Most francophone rock bands fare poorly in the city's anglophone community, and vice versa, but electronic music seems to weave around the music scene's language divide with little problem. Combining minimal techno and dazzling electropop (French and all) this trio draws equally from both camps.

Singer Xavier Paradis founded Echo Kitty in Quebec City in the late ’90s, but recruited Montrealers Serge Mustang (guitar) and Sabio Palmarella (keys) when he moved south in 2001. Since then, the band has played the Montreal Electronic Groove festival, warming up the crowd for a DJ set by Ladytron's Reuben Wu, and shared its infectious sounds and animated stage antics about a dozen times in Montreal, Quebec City and Toronto. Echo Kitty's original lineup recorded an eponymous, four-song EP in 2000 (available at www.alterflow.com/neon), that was reissued in 2002 and subsequently nominated in the "Killer Demo" category at the Montreal International Music Initiative awards. The new lineup's exhuberant "Suzi" is featured on this year's Lux Catalogue compilation (also available at the above Web site), proof that new-wave fans need look no further for Canadian ditties to dance to.

LORRAINE CARPENTER
(Montreal Mirror, Exclaim, Chartattack and CBC Radio 3)

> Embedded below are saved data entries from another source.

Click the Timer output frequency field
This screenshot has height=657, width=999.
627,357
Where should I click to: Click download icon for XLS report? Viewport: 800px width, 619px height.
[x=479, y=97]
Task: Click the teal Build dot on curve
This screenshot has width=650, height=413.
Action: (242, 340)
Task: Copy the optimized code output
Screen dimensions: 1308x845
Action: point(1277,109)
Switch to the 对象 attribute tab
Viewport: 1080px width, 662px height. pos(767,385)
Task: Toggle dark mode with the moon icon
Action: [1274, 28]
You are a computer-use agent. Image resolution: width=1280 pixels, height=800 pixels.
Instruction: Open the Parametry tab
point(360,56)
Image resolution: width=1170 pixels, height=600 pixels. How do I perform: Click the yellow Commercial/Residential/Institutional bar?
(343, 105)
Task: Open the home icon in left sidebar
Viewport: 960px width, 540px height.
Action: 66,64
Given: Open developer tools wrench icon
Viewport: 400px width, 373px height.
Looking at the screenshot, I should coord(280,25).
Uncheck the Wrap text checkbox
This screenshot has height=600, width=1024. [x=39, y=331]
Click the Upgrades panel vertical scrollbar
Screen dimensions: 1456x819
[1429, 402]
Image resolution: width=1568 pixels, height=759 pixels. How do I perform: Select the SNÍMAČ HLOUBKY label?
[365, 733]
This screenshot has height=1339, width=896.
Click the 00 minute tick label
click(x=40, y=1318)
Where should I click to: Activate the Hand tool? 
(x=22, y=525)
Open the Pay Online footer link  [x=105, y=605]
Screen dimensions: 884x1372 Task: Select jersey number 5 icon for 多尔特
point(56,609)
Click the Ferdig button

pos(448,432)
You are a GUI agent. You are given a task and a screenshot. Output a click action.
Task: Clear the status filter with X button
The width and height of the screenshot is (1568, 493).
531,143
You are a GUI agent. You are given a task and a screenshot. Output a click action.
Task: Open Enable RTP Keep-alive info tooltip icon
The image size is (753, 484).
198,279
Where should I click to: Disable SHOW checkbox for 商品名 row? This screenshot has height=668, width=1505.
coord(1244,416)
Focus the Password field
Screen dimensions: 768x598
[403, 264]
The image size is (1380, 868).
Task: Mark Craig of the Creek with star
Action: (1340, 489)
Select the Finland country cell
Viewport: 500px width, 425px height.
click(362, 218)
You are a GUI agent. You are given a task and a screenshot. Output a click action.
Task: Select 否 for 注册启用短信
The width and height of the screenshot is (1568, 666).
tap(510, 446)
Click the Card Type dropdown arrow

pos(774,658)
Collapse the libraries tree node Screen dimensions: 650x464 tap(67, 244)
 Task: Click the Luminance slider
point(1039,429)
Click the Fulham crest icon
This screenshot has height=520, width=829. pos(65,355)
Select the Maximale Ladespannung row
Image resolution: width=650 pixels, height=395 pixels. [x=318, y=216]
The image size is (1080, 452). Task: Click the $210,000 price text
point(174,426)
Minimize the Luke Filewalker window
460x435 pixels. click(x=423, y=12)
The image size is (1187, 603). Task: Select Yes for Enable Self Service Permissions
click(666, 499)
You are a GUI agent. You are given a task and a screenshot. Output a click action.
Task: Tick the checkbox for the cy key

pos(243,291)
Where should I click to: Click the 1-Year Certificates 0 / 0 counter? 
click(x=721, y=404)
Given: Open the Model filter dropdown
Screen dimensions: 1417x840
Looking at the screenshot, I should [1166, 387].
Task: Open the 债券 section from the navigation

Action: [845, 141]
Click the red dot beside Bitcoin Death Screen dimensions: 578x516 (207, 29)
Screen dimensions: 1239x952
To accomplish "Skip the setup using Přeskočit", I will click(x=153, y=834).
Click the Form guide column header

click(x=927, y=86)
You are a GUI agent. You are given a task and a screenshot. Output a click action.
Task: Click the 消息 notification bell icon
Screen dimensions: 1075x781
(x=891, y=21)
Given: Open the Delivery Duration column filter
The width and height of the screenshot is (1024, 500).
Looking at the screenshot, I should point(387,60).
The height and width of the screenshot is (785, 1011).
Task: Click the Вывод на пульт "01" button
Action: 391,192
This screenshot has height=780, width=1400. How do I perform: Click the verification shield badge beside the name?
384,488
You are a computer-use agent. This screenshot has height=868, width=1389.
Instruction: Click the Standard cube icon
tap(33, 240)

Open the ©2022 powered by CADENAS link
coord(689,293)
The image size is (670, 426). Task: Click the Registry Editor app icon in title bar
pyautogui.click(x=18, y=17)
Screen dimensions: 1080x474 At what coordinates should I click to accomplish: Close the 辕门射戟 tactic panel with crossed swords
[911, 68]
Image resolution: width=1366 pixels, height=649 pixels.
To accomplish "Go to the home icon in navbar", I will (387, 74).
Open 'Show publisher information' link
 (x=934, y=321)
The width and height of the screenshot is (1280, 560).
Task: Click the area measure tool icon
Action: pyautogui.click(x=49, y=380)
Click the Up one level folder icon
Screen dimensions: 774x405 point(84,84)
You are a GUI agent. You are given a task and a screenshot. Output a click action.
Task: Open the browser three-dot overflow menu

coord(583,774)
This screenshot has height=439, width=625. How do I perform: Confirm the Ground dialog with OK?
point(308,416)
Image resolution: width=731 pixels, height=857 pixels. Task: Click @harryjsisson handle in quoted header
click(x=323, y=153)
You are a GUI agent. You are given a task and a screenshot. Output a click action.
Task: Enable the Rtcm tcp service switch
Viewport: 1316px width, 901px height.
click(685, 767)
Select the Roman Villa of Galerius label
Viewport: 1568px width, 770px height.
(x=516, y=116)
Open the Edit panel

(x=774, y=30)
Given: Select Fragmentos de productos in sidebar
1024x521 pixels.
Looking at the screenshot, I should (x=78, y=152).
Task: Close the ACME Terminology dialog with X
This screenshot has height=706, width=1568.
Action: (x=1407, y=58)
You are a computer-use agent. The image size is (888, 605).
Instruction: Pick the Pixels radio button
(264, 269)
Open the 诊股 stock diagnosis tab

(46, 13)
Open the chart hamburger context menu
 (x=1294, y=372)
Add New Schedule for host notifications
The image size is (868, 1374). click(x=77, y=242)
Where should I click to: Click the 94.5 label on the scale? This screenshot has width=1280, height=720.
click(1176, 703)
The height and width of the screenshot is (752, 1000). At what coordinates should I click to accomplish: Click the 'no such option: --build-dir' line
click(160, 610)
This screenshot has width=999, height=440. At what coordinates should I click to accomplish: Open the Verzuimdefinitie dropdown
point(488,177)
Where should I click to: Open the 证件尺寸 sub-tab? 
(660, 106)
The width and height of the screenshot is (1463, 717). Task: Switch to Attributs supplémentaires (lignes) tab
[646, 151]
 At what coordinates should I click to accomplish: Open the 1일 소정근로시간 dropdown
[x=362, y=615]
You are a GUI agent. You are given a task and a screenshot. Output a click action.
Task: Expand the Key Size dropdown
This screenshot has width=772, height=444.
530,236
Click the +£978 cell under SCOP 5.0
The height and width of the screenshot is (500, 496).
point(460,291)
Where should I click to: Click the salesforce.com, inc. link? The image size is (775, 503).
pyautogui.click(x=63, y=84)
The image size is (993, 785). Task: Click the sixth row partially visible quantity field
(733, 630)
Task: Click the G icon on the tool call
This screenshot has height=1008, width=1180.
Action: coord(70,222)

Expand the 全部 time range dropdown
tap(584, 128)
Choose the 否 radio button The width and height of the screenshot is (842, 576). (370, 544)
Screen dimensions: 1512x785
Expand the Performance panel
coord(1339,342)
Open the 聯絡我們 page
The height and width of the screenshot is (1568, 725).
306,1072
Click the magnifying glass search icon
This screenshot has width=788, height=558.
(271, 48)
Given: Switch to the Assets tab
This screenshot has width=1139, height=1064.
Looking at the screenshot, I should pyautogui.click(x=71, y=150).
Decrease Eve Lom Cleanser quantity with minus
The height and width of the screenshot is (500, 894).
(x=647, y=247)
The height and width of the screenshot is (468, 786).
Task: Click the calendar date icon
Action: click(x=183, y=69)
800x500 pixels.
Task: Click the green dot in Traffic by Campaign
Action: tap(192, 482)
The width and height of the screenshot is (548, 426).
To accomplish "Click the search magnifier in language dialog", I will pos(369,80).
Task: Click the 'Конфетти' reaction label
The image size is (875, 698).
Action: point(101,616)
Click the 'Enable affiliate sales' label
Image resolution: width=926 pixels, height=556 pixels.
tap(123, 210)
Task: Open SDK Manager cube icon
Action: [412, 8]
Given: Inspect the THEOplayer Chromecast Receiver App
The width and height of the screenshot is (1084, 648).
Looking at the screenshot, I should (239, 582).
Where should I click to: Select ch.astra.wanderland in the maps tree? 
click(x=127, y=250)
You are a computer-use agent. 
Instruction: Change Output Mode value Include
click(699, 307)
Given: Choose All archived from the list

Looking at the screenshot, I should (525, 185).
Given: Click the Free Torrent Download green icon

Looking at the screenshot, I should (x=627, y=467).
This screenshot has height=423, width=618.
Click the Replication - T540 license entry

HALIFAX – Death by Nostalgia

Bring together Peter Gabriel-era Genesis, underground hip-hop, the British Invasion, Motorhead, the Pixies, Neil Young and a big old Wurlitzer piano. Write aggressively confessional lyrics. Get mowed down by a car while riding your bike home. This is Halifax’s Death by Nostalgia – fucked up like in a car crash. Literally.

Keyboardist/vocalist/lyricist Matt Reid was run down the night before the band’s first gig as a four piece last fall. Bruised, but ever the trooper, he was on stage dancing and screaming his heart out just a few weeks later.

It’s that kind of dedication that makes Death by Nostalgia such a great band to watch. Reid, Jim Cooper, Roderick Affleck and Jon Hutt are passionate about what they produce. They push themselves to put on the most energetic live show that they can – it’s not a Death by Nostalgia show unless they’re all drenched in sweat.

Named after an infamous Frank Zappa quote, Death by Nostalgia will release its debut album later this fall. Listen for ace guest appearances by Scratch Bastard, Mike O’Neill (the Inbreds), Michael Catano and J. LaPointe (North of America) and Carla Gillis (Plumtree, Bontempi). Listen for a sound you definitely haven’t heard before from this recently battered city by the sea. Listen to Death By Nostalgia, a band that deserves to become as difficult to ignore as it is to define.